Proposition n° 1 : Mener une étude sur le déploiement de la « PCH parentalité » et sur l'opportunité d'en réformer les critères pour l'adapter aux besoins des parents et l'ouvrir jusqu'aux 20 ans de l'enfant.

c) La simplification des conditions d'attribution de la PCH

Par souci de simplification tant pour les personnes handicapées que pour les équipes des MDPH chargées d'instruire les demandes, les conditions d'attribution de la PCH ont été modifiées33(*).

Depuis le 1er janvier 2022, la prestation peut être accordée sans limitation de durée par la CDAPH lorsque le handicap n'est susceptible d'aucune amélioration.

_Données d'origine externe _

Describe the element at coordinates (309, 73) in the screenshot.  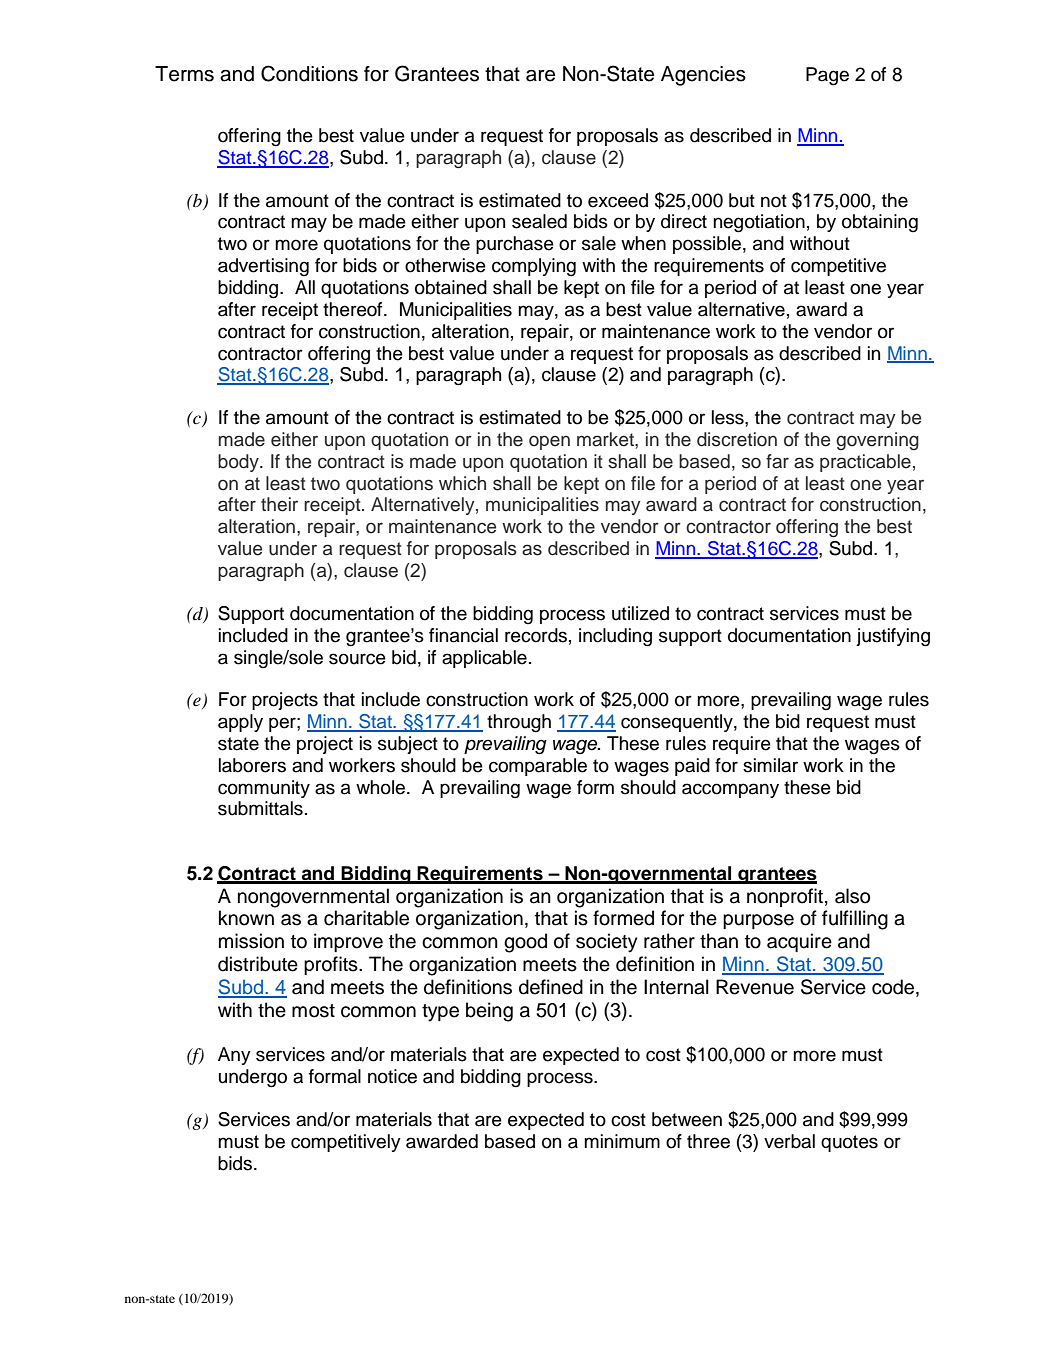
I see `Conditions` at that location.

De plus, pour les personnes dont le handicap est susceptible d'évoluer favorablement, les durées d'attribution des éléments de la PCH ont été harmonisées et allongées. La PCH est désormais attribuée pour une durée maximale de dix ans pour chacun des éléments qui la composent. Jusqu'ici, les durées maximales variaient entre trois ans pour les aides techniques, cinq ans pour les aides animalières et dix ans pour les aides humaines.


* 20 Article 12 de la loi n° 2005-102 du 11 février 2005.

* 21 Article 11 de la loi n° 2005-102 du 11 février 2005.

* 22 Article L. 245-2 du code de l'action sociale et des familles.

* 23 Données fournies par la CNSA.

* 24 L'ACTP a été créée par la loi n° 75-534 du 30 juin 1975 d'orientation en faveur des personnes handicapées, à destination des personnes en situation de handicap ayant besoin de l'aide d'une personne pour les actes essentiels de la vie.

* 25 Article L. 245-3 du code de l'action sociale et des familles.

* 26 Article L. 245-4 et annexe 2-5 du code de l'action sociale et des familles.

* 27 Article 94 de la loi n° 2007-1786 du 19 décembre 2007 de financement de la sécurité sociale pour 2008.

* 28 Loi n° 2020-220 du 6 mars 2020 visant à améliorer l'accès à la prestation de compensation du handicap.

* 29 Décret n° 2022-570 du 19 avril 2022 relatif à la prestation de compensation mentionnée à l'article D. 245-9 du code de l'action sociale et des familles.

* 30 Décret n° 2020-1826 du 31 décembre 2020 relatif à l'amélioration de la prestation de compensation du handicap.

* 31 CNSA, Synthèse des rapports d'activité 2022 des maisons départementales des personnes handicapées, juin 2024.

* 32 Décret n° 2020-1826 du 31 décembre 2020 relatif à l'amélioration de la prestation de compensation du handicap.

* 33 Décret n° 2021-1394 du 27 octobre 2021 relatif à la durée d'attribution de la prestation de compensation du handicap.